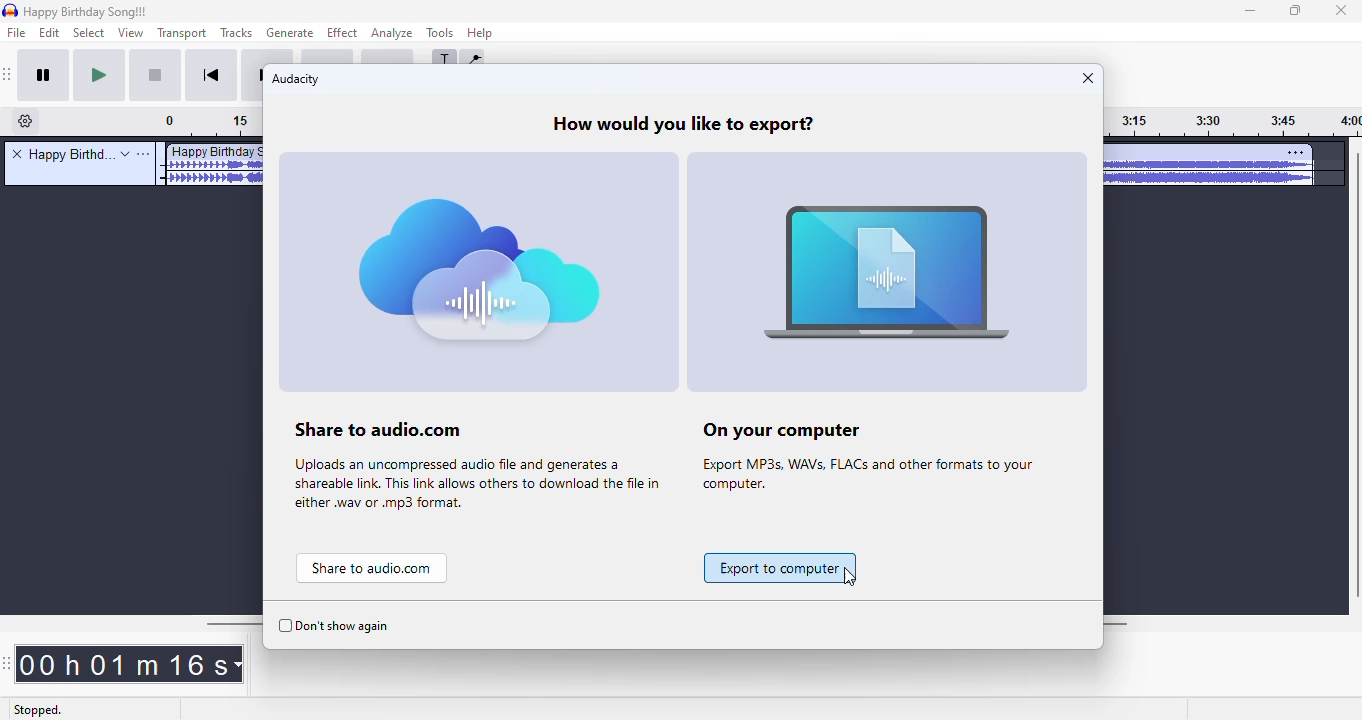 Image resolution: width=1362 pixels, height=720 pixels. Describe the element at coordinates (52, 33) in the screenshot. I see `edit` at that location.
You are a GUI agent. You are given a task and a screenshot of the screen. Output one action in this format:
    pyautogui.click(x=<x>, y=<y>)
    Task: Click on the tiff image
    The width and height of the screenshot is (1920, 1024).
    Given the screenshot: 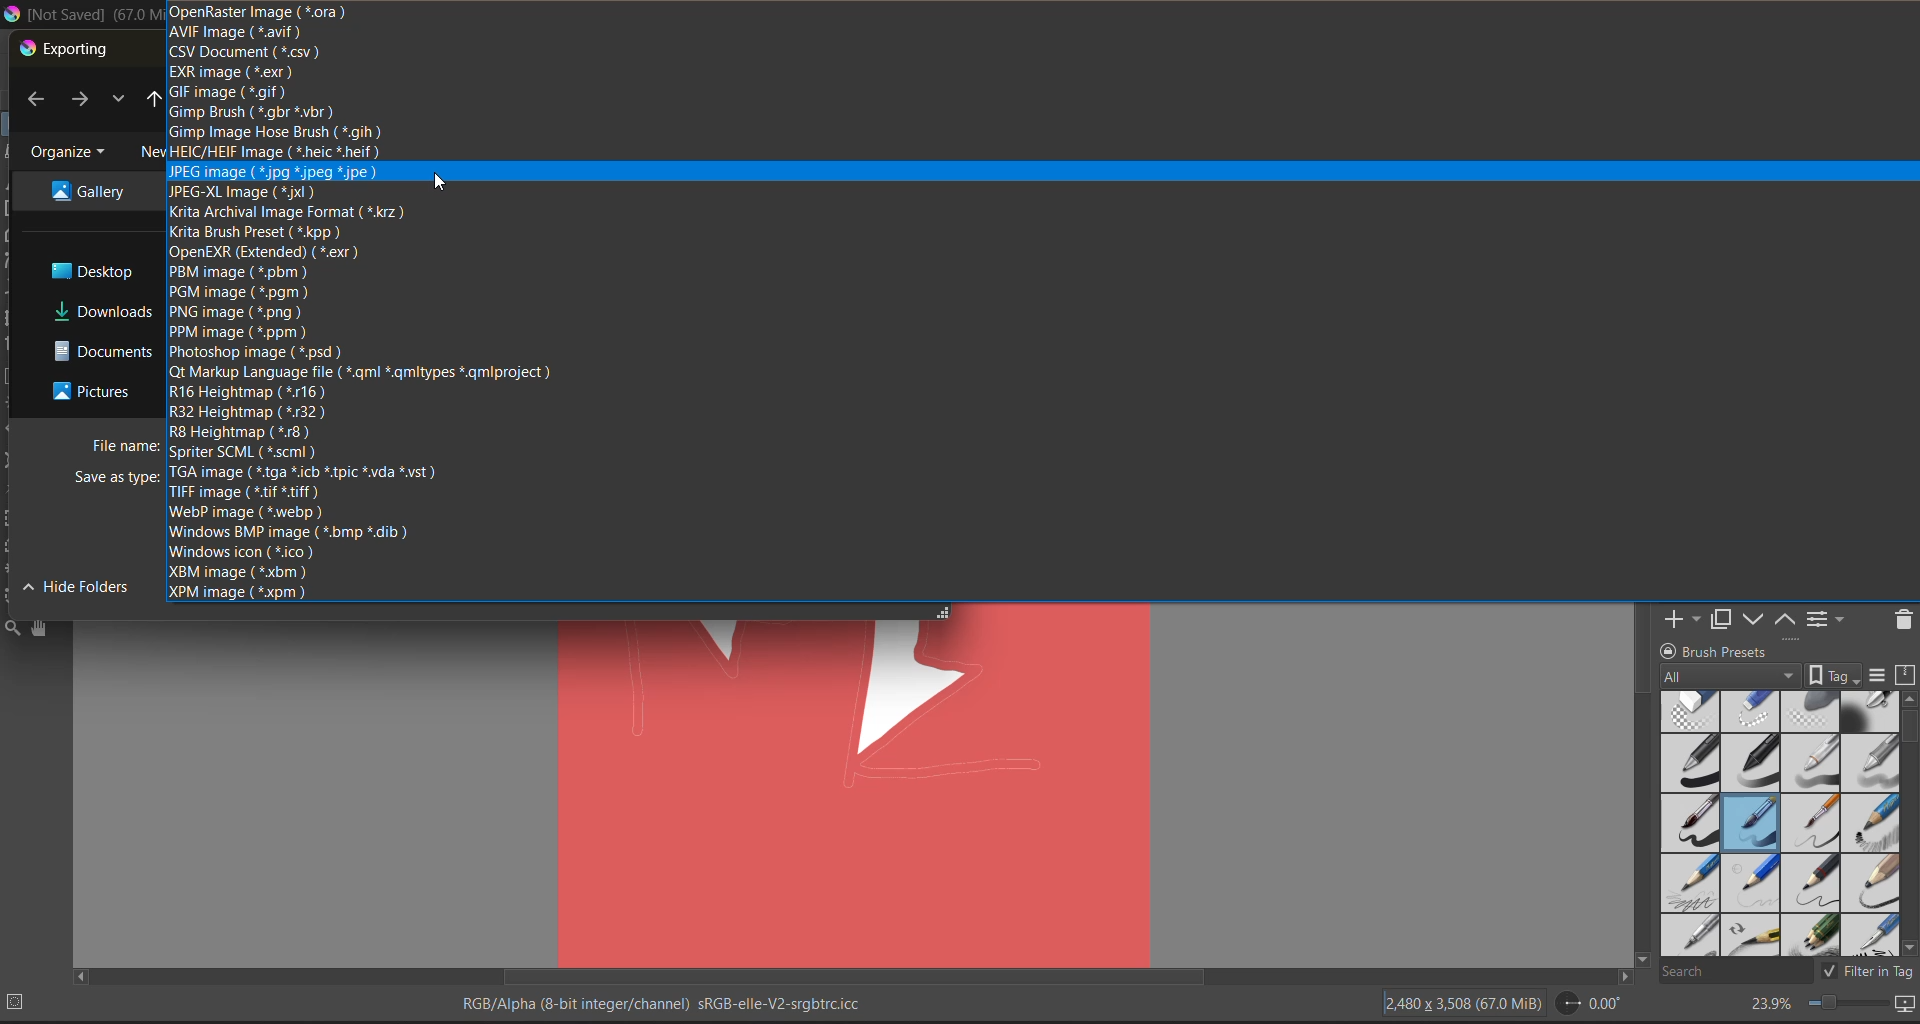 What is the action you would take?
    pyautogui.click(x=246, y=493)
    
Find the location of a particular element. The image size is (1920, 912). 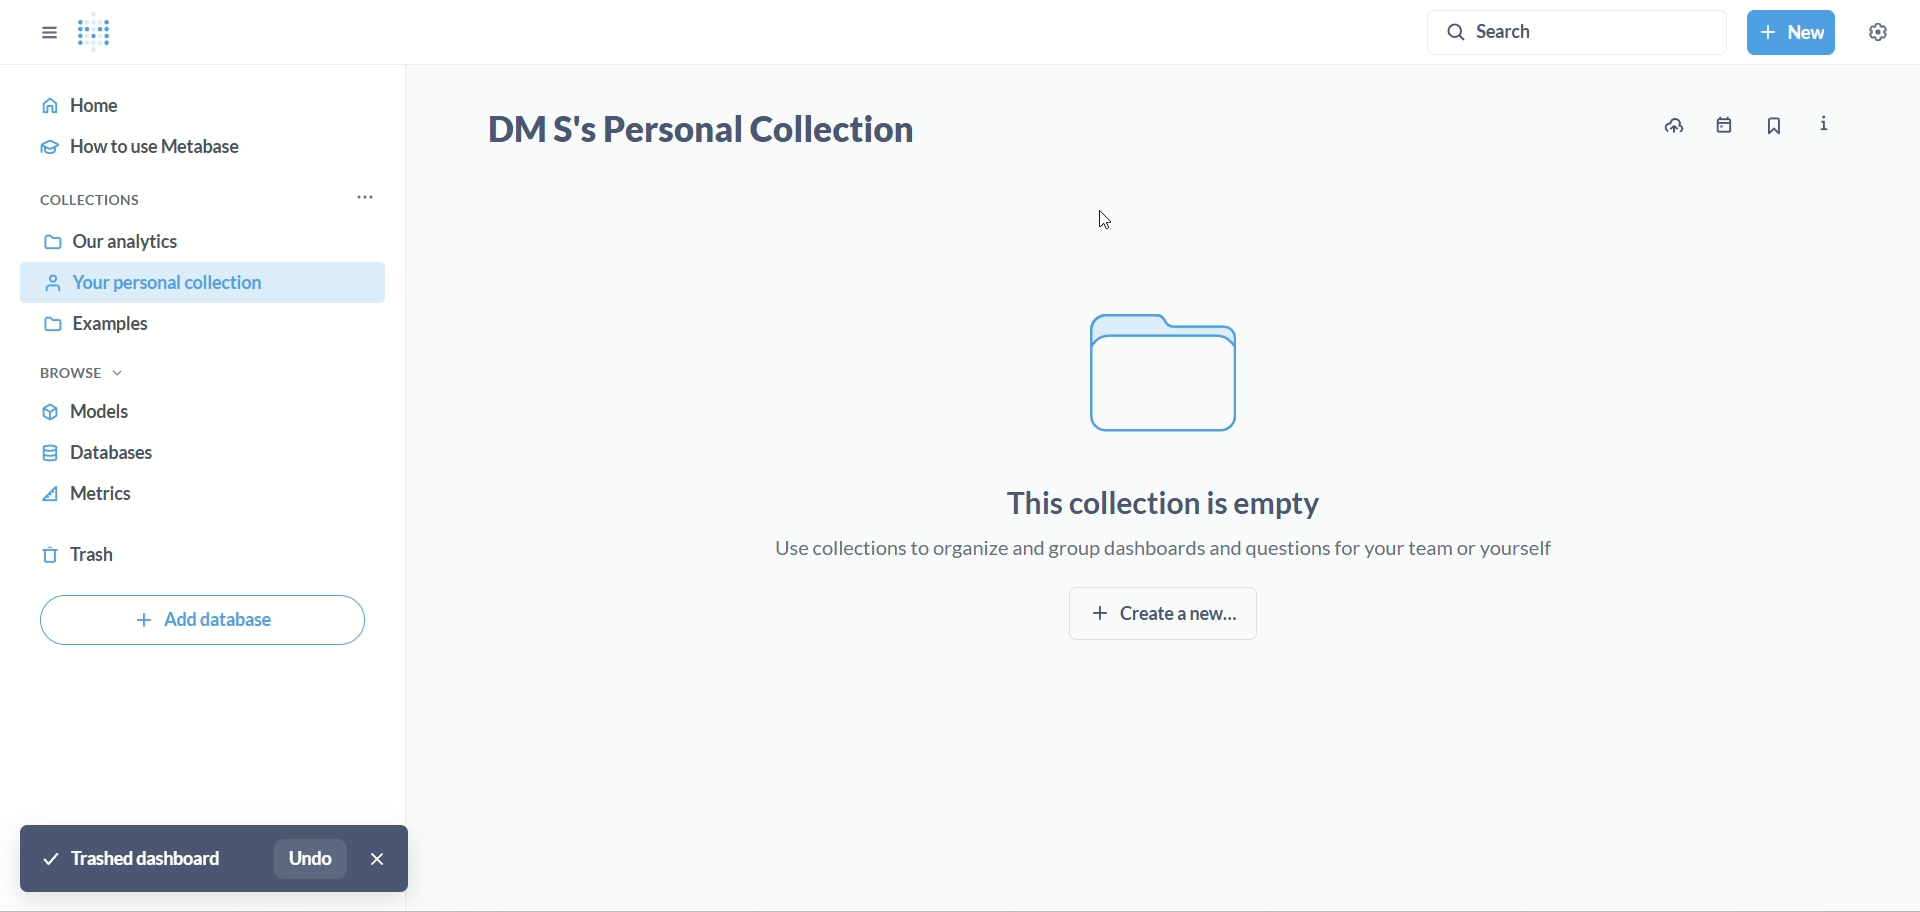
----
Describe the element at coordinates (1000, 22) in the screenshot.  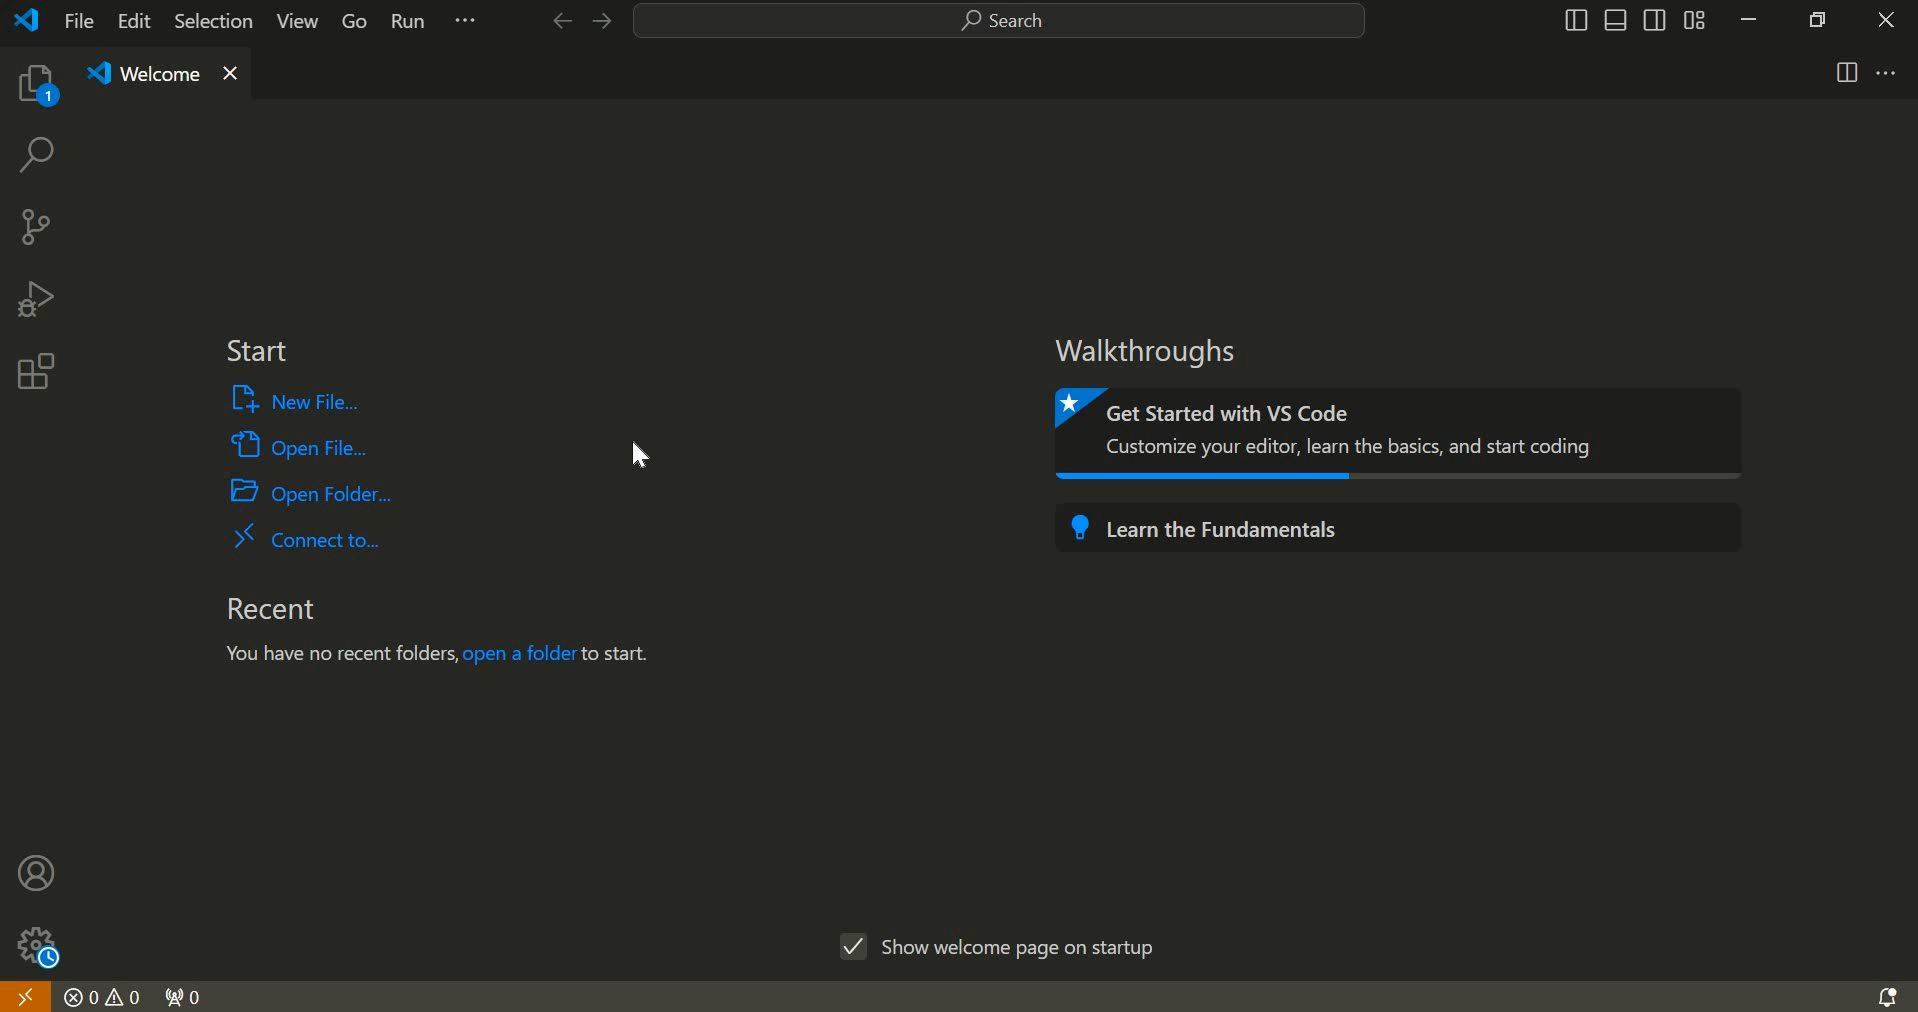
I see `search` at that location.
----
### TASK BRIEF
Copy the records verbatim, beginning at the line that contains "You are a GUI" and stopping after the line that contains "The width and".

### OUTPUT FOR THIS EXERCISE
You are a GUI agent. You are given a task and a screenshot of the screen. Output one action in this format:
    pyautogui.click(x=<x>, y=<y>)
    Task: Click on the tiff image
    The width and height of the screenshot is (1920, 1024).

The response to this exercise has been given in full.